[Stored data entries]

⟨

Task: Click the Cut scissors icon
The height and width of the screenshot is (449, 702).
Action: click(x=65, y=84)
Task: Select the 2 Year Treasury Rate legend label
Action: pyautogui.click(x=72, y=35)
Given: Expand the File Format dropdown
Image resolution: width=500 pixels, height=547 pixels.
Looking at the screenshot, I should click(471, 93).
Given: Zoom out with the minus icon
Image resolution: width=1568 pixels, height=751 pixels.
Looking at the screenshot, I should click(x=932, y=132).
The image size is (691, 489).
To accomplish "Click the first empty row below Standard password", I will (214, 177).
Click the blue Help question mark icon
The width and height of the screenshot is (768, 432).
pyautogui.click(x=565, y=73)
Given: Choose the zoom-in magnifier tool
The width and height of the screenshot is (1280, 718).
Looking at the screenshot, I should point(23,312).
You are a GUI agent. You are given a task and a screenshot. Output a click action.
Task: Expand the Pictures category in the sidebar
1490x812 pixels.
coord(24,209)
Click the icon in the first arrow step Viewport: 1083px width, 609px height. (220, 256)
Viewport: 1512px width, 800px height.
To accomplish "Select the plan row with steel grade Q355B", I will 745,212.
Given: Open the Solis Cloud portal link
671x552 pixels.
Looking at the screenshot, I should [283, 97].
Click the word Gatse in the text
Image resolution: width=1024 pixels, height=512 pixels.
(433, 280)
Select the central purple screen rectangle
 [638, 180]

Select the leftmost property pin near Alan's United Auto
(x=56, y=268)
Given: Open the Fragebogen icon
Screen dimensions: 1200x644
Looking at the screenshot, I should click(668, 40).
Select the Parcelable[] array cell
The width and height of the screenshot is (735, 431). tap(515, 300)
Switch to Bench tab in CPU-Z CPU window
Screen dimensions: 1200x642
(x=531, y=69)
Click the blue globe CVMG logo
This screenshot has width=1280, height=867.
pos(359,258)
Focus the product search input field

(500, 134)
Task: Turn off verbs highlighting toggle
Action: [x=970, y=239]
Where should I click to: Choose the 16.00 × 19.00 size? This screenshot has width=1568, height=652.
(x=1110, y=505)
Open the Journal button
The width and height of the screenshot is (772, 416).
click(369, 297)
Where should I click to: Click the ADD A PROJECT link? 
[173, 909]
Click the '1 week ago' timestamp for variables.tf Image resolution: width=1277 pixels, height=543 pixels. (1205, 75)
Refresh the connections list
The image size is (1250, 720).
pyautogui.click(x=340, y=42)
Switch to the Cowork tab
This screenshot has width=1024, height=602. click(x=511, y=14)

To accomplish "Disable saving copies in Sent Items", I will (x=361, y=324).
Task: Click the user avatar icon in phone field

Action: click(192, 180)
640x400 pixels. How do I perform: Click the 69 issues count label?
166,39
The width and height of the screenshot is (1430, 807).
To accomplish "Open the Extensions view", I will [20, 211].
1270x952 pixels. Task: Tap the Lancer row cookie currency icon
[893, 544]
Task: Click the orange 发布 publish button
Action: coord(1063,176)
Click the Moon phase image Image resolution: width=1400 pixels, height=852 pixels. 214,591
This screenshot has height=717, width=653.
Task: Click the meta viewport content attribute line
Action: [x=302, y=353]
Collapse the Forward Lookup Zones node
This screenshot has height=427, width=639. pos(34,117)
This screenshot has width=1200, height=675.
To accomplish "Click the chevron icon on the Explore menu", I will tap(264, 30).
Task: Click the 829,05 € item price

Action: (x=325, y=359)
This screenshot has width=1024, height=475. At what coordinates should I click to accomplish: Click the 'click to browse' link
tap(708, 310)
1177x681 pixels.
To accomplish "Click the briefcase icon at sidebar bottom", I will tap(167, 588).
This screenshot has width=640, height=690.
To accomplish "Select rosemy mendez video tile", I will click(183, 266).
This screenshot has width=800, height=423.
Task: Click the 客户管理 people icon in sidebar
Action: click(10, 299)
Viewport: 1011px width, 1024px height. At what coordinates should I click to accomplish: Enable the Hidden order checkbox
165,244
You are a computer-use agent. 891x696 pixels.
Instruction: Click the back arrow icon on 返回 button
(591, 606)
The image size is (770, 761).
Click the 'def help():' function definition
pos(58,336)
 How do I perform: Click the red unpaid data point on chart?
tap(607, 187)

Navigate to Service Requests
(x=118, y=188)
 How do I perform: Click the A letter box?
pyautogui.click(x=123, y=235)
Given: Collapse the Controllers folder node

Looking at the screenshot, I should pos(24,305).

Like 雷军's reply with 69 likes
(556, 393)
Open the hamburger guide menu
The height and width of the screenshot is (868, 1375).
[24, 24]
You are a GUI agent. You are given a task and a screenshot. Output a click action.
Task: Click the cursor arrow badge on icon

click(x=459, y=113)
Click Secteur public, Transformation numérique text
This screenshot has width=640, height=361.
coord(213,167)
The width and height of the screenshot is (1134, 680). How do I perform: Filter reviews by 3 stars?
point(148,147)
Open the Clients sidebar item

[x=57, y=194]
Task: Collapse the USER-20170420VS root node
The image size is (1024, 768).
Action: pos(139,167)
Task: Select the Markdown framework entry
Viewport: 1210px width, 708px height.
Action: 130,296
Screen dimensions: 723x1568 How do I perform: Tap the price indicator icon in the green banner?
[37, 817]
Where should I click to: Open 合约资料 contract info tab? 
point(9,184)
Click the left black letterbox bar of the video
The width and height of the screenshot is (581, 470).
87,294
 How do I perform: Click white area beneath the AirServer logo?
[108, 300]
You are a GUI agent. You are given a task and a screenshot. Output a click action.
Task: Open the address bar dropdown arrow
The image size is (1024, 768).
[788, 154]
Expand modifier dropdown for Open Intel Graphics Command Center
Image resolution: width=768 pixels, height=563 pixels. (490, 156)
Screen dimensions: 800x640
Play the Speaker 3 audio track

⟩

● **Action item**
All of the data must be set down again exactly.

● **Response to this exercise**
Task: Click the Cut scissors icon
The height and width of the screenshot is (449, 702).
Action: click(x=65, y=84)
Task: Select the 2 Year Treasury Rate legend label
Action: pyautogui.click(x=72, y=35)
Given: Expand the File Format dropdown
Image resolution: width=500 pixels, height=547 pixels.
Looking at the screenshot, I should click(471, 93).
Given: Zoom out with the minus icon
Image resolution: width=1568 pixels, height=751 pixels.
Looking at the screenshot, I should click(x=932, y=132).
The image size is (691, 489).
To accomplish "Click the first empty row below Standard password", I will (214, 177).
Click the blue Help question mark icon
The width and height of the screenshot is (768, 432).
pyautogui.click(x=565, y=73)
Given: Choose the zoom-in magnifier tool
The width and height of the screenshot is (1280, 718).
Looking at the screenshot, I should point(23,312).
You are a GUI agent. You are given a task and a screenshot. Output a click action.
Task: Expand the Pictures category in the sidebar
1490x812 pixels.
coord(24,209)
Click the icon in the first arrow step Viewport: 1083px width, 609px height. (220, 256)
Viewport: 1512px width, 800px height.
To accomplish "Select the plan row with steel grade Q355B", I will 745,212.
Given: Open the Solis Cloud portal link
671x552 pixels.
Looking at the screenshot, I should [283, 97].
Click the word Gatse in the text
Image resolution: width=1024 pixels, height=512 pixels.
(433, 280)
Select the central purple screen rectangle
 [638, 180]

Select the leftmost property pin near Alan's United Auto
(x=56, y=268)
Given: Open the Fragebogen icon
Screen dimensions: 1200x644
Looking at the screenshot, I should click(668, 40).
Select the Parcelable[] array cell
The width and height of the screenshot is (735, 431). tap(515, 300)
Switch to Bench tab in CPU-Z CPU window
Screen dimensions: 1200x642
(x=531, y=69)
Click the blue globe CVMG logo
This screenshot has width=1280, height=867.
pos(359,258)
Focus the product search input field

(500, 134)
Task: Turn off verbs highlighting toggle
Action: [x=970, y=239]
Where should I click to: Choose the 16.00 × 19.00 size? This screenshot has width=1568, height=652.
(x=1110, y=505)
Open the Journal button
The width and height of the screenshot is (772, 416).
click(369, 297)
Where should I click to: Click the ADD A PROJECT link? 
[173, 909]
Click the '1 week ago' timestamp for variables.tf Image resolution: width=1277 pixels, height=543 pixels. (1205, 75)
Refresh the connections list
The image size is (1250, 720).
pyautogui.click(x=340, y=42)
Switch to the Cowork tab
This screenshot has width=1024, height=602. click(x=511, y=14)

To accomplish "Disable saving copies in Sent Items", I will (x=361, y=324).
Task: Click the user avatar icon in phone field

Action: click(192, 180)
640x400 pixels. How do I perform: Click the 69 issues count label?
166,39
The width and height of the screenshot is (1430, 807).
To accomplish "Open the Extensions view", I will [20, 211].
1270x952 pixels. Task: Tap the Lancer row cookie currency icon
[893, 544]
Task: Click the orange 发布 publish button
Action: coord(1063,176)
Click the Moon phase image Image resolution: width=1400 pixels, height=852 pixels. 214,591
This screenshot has height=717, width=653.
Task: Click the meta viewport content attribute line
Action: [x=302, y=353]
Collapse the Forward Lookup Zones node
This screenshot has height=427, width=639. pos(34,117)
This screenshot has width=1200, height=675.
To accomplish "Click the chevron icon on the Explore menu", I will tap(264, 30).
Task: Click the 829,05 € item price

Action: (x=325, y=359)
This screenshot has width=1024, height=475. At what coordinates should I click to accomplish: Click the 'click to browse' link
tap(708, 310)
1177x681 pixels.
To accomplish "Click the briefcase icon at sidebar bottom", I will tap(167, 588).
This screenshot has width=640, height=690.
To accomplish "Select rosemy mendez video tile", I will click(183, 266).
This screenshot has width=800, height=423.
Task: Click the 客户管理 people icon in sidebar
Action: click(10, 299)
Viewport: 1011px width, 1024px height. At what coordinates should I click to accomplish: Enable the Hidden order checkbox
165,244
You are a computer-use agent. 891x696 pixels.
Instruction: Click the back arrow icon on 返回 button
(591, 606)
The image size is (770, 761).
Click the 'def help():' function definition
pos(58,336)
 How do I perform: Click the red unpaid data point on chart?
tap(607, 187)

Navigate to Service Requests
(x=118, y=188)
 How do I perform: Click the A letter box?
pyautogui.click(x=123, y=235)
Given: Collapse the Controllers folder node

Looking at the screenshot, I should pos(24,305).

Like 雷军's reply with 69 likes
(556, 393)
Open the hamburger guide menu
The height and width of the screenshot is (868, 1375).
[24, 24]
You are a GUI agent. You are given a task and a screenshot. Output a click action.
Task: Click the cursor arrow badge on icon

click(x=459, y=113)
Click Secteur public, Transformation numérique text
This screenshot has width=640, height=361.
coord(213,167)
The width and height of the screenshot is (1134, 680). How do I perform: Filter reviews by 3 stars?
point(148,147)
Open the Clients sidebar item

[x=57, y=194]
Task: Collapse the USER-20170420VS root node
The image size is (1024, 768).
Action: pos(139,167)
Task: Select the Markdown framework entry
Viewport: 1210px width, 708px height.
Action: 130,296
Screen dimensions: 723x1568 How do I perform: Tap the price indicator icon in the green banner?
[37, 817]
Where should I click to: Open 合约资料 contract info tab? 
point(9,184)
Click the left black letterbox bar of the video
The width and height of the screenshot is (581, 470).
87,294
 How do I perform: Click white area beneath the AirServer logo?
[108, 300]
You are a GUI agent. You are given a task and a screenshot. Output a click action.
Task: Open the address bar dropdown arrow
The image size is (1024, 768).
[788, 154]
Expand modifier dropdown for Open Intel Graphics Command Center
Image resolution: width=768 pixels, height=563 pixels. (490, 156)
Screen dimensions: 800x640
Play the Speaker 3 audio track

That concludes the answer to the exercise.